Pytorch v1.0.0 release notes (2018-12-07)

« Changelog History

Pytorch v1.0.0 Release Notes

Release Date: 2018-12-07 // over 5 years ago

Table of Contents
- Highlights
  - JIT
  - Brand New Distributed Package
  - C++ Frontend [API Unstable]
  - Torch Hub
- 💥 Breaking Changes
- ➕ Additional New Features
  - N-dimensional empty tensors
  - New Operators
  - New Distributions
  - Sparse API Improvements
  - Additions to existing Operators and Distributions
- 🐛 Bug Fixes
  - Serious
  - Backwards Compatibility
  - Correctness
  - Error checking
  - Miscellaneous
- Other Improvements
- 🗄 Deprecations
  - CPP Extensions
- 🐎 Performance
- 📚 Documentation Improvements
Highlights

JIT

The JIT is a set of compiler tools for bridging the gap between research in PyTorch
⚡️ and production.

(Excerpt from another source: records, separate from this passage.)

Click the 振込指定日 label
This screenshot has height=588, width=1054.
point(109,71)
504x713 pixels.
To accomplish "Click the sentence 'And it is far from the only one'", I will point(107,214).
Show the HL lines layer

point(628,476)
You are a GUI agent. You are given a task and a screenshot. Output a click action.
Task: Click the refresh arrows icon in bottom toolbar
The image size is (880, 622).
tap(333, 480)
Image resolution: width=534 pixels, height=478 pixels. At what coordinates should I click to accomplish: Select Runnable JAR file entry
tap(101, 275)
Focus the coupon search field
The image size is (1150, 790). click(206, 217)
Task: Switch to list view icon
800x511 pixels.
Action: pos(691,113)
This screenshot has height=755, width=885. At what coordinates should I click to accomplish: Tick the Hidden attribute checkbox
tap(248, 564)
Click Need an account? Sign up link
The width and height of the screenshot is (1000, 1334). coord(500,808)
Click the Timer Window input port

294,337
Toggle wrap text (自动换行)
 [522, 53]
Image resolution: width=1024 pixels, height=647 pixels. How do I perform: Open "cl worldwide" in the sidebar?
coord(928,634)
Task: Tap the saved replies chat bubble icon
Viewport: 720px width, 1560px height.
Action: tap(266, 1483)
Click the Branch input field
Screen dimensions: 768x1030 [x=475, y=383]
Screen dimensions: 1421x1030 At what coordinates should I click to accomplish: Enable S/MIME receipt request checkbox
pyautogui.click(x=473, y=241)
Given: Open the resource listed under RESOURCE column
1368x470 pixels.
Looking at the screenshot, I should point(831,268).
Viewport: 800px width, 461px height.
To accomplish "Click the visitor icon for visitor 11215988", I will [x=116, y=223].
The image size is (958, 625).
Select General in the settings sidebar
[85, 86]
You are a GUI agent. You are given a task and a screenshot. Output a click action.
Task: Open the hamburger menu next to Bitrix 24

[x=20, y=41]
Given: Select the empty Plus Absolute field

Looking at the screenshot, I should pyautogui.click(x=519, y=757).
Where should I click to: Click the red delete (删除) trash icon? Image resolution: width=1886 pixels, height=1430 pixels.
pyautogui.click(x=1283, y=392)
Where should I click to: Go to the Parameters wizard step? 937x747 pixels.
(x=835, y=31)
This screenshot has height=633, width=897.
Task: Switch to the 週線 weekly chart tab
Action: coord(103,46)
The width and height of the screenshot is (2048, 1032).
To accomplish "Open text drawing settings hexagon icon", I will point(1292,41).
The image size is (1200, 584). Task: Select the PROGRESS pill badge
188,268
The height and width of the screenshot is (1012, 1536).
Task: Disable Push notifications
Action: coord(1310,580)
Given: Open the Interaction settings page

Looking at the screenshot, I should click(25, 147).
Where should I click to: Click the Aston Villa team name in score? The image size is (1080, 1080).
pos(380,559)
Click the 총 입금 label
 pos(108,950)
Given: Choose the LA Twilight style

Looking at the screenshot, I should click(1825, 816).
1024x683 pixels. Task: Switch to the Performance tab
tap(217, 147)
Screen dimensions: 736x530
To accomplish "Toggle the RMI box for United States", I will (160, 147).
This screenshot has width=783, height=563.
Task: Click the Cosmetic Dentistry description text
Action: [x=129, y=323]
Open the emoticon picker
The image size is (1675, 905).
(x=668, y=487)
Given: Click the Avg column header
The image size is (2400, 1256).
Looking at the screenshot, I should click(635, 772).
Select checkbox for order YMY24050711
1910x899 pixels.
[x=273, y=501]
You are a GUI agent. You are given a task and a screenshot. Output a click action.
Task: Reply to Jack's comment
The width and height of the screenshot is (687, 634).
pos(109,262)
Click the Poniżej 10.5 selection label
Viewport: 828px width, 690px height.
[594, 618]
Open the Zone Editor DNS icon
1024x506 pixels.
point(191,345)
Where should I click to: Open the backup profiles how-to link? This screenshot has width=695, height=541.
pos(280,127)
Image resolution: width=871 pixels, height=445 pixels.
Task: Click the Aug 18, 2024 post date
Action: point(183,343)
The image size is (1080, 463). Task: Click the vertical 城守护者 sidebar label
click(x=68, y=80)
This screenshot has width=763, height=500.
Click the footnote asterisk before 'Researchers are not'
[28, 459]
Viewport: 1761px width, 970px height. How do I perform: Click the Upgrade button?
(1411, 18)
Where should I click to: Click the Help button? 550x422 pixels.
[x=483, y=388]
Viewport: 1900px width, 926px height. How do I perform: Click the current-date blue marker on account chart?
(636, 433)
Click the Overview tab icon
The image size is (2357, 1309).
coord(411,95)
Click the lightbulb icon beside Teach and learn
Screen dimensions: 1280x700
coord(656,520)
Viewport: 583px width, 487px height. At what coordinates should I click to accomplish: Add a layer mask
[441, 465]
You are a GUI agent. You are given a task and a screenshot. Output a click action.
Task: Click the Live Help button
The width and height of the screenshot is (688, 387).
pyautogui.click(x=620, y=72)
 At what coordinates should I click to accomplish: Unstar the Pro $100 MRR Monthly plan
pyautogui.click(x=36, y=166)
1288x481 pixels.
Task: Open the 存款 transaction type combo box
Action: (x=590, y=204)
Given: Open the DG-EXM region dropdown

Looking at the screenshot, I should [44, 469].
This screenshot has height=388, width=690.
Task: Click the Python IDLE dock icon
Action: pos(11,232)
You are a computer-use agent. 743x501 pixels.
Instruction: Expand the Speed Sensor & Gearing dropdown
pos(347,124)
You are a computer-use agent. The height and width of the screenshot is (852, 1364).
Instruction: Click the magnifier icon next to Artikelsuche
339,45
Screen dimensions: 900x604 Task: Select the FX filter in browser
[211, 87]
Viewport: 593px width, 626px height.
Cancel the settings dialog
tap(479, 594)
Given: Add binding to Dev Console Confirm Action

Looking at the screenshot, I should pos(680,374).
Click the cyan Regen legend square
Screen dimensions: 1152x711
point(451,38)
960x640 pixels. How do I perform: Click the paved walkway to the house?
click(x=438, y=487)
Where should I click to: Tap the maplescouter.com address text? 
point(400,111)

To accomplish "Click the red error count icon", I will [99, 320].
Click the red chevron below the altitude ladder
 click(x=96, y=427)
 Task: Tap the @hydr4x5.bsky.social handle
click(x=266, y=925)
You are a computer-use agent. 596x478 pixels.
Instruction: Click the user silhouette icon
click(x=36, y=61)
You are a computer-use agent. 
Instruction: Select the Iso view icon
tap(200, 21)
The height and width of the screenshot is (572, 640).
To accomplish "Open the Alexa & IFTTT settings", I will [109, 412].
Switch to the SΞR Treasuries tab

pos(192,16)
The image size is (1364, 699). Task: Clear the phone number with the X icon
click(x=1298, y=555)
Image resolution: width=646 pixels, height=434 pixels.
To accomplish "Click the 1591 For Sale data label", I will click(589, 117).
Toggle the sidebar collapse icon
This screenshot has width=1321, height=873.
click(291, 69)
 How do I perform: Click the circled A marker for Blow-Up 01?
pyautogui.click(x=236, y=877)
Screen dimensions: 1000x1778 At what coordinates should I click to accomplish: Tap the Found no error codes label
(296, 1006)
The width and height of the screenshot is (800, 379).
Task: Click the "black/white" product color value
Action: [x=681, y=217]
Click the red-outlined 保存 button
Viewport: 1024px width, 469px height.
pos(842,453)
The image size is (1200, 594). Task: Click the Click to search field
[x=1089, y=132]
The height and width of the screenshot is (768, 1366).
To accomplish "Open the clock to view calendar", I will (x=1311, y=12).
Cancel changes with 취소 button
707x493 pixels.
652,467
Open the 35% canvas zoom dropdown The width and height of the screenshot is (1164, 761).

It allows for the creation of models that can run without a dependency on the Python interpreter and which can be optimized more aggressively. Using program annotations existing models can be transformed into Torch Script, a subset of Python that PyTorch can run directly. Model code is still valid Python code and can be debugged with the standard Python toolchain. PyTorch 1.0 provides two ways in which you can make your existing code compatible with the JIT, using torch.jit.trace or torch.jit.script. Once annotated, Torch Script code can be aggressively optimized and it can be serialized for later use in our new C++ API, which doesn't depend on Python at all.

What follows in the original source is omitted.